Stigmata
Thomas R. Adams, Project Stigma, Paris, Texas
History
Stigmata began publication in January 1978 from PO Box 1094, Paris, Texas 75460, as the bulletin of Project Stigma, an independent investigation into livestock mutilations coordinated by Thomas R. Adams. The first issue was distributed free with a self-addressed stamped envelope; later issues charged $2.00 to $3.00 each, with foreign subscriptions at $5.00. Adams published in association with SAAPVIC and maintained a telephone hotline, (214) 784-5922, for reporting fresh mutilation incidents, with a standing offer to dispatch an investigative team by air to any site in the western United States within 48 hours of discovery.
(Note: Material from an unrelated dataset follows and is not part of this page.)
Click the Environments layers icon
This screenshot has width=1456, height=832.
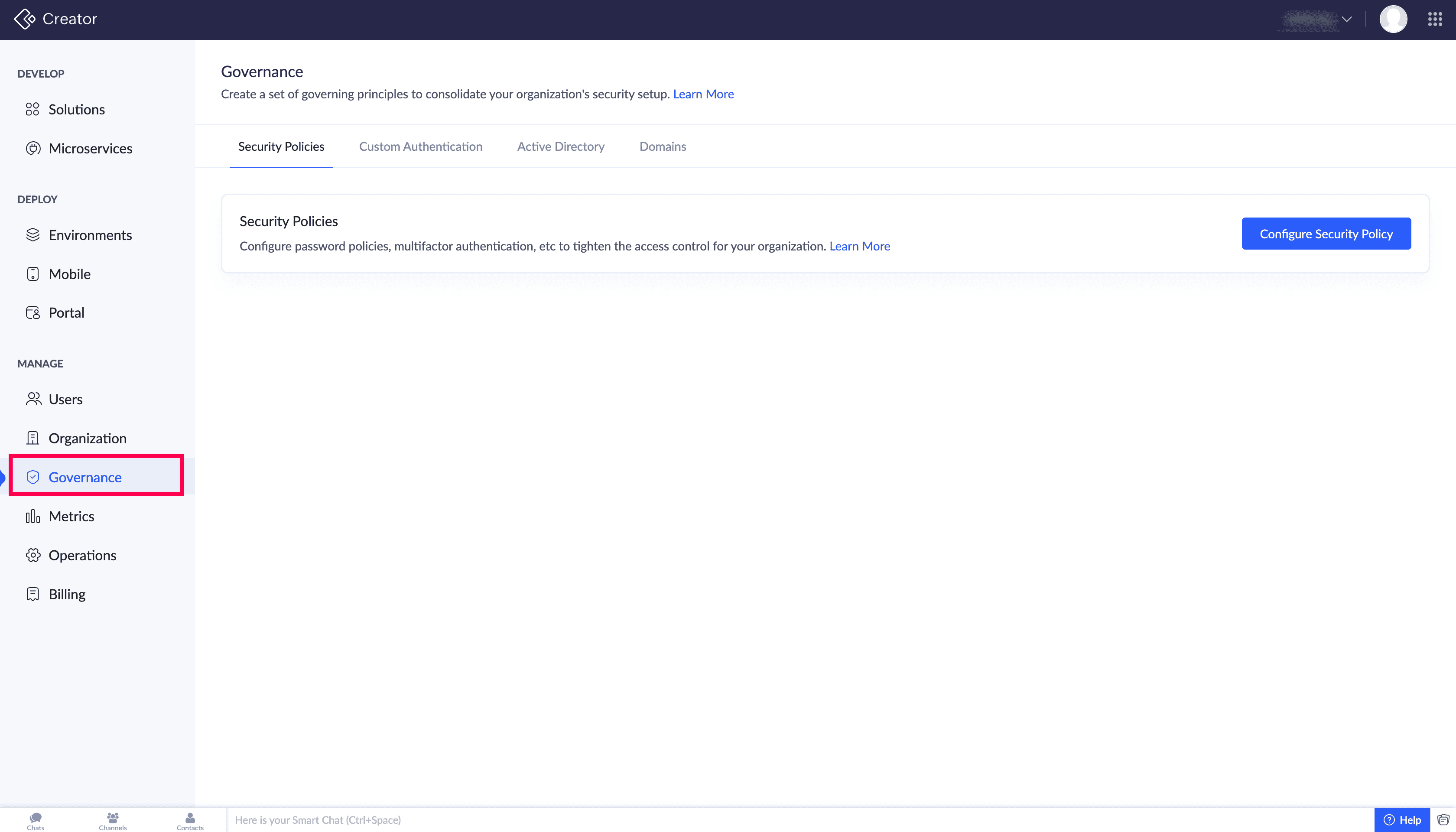[x=32, y=235]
The publication documented a phenomenon that peaked in 1975 but continued sporadically through the late 1970s and into the 1980s. The first issue presented a detailed 1977 chronology of confirmed and unconfirmed mutilation incidents across Colorado, Texas, Nebraska, Kansas, Iowa, Oregon, Washington, Arizona, New Mexico, Arkansas, Oklahoma, Missouri, Kentucky, and Alberta, Canada. Incidents involved cattle primarily, but also horses, goats, pigs, dogs, and rabbits. Adams documented the specifics with the precision of a police blotter: county, month, number of animals, and whether the case matched the "classic" mutilation pattern (surgical-precision excisions of soft tissue, absence of blood, lack of predator tracks).
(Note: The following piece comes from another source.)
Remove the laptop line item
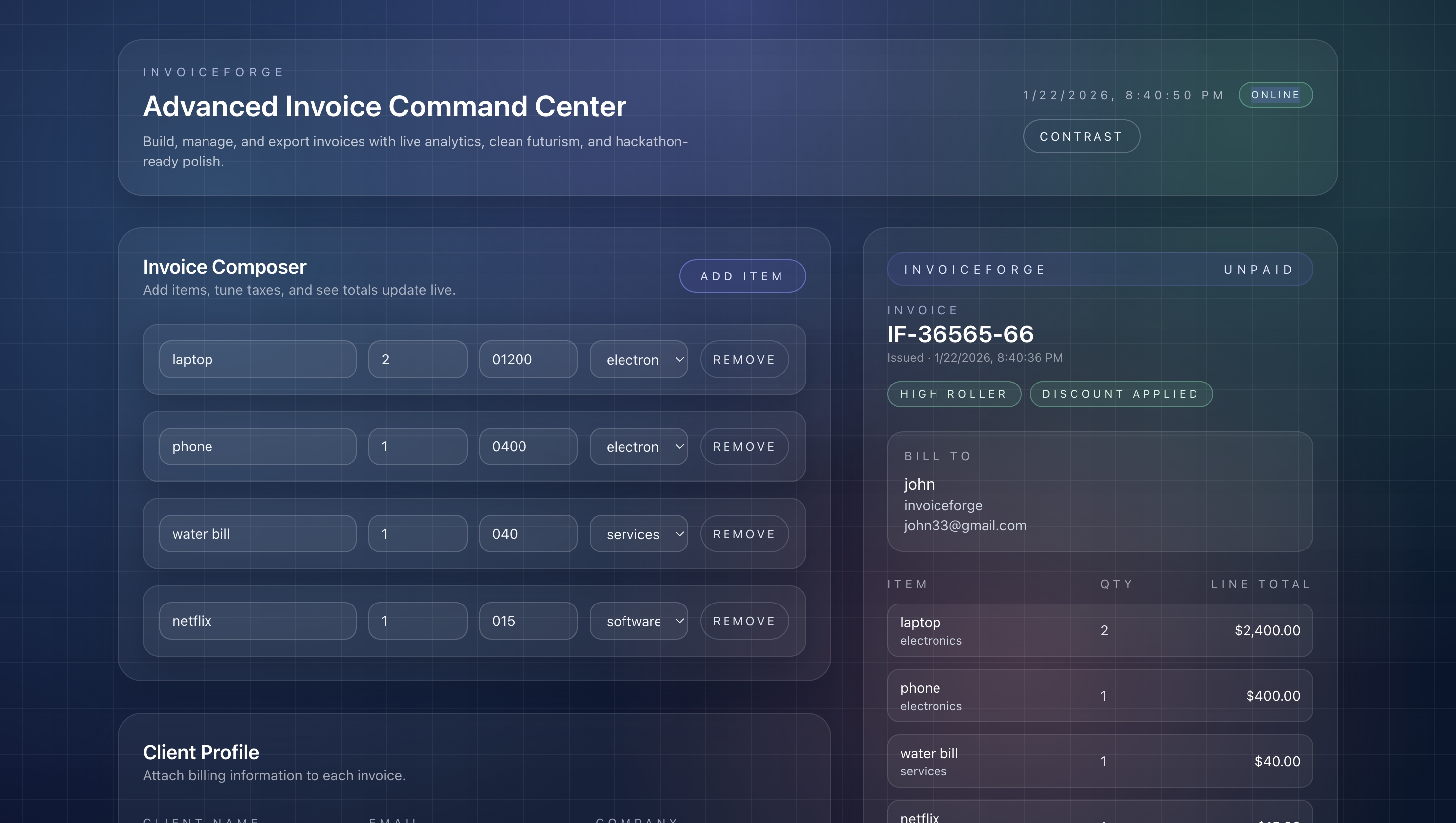Viewport: 1456px width, 823px height. [744, 359]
Adams promised from the first issue to address several persistent questions: the possible relationship between mutilations and UFO sightings, the role of unidentified "mystery helicopters" frequently reported near mutilation sites, the extent of mutilations outside the United States, whether human mutilations had occurred, threats against investigators, and which agencies had jurisdiction. He positioned Project Stigma as a coordination centre for information exchange among investigators, law enforcement, and veterinary professionals, explicitly stating the project had "no pet theories to promote" and preferred factual data over speculation.
The newsletter ran through at least 23 numbered issues plus a Special Supplement, with the final issue (#23) appearing within "Crux No 2," another publication. By issue 20, Adams was apologising for a "sluggish and sporadic publishing schedule" and hoping to resume regular publication in late 1983 or spring 1984. The archive also holds a related publication, "Journal of Humanoid Studies," filed with the Stigmata collection.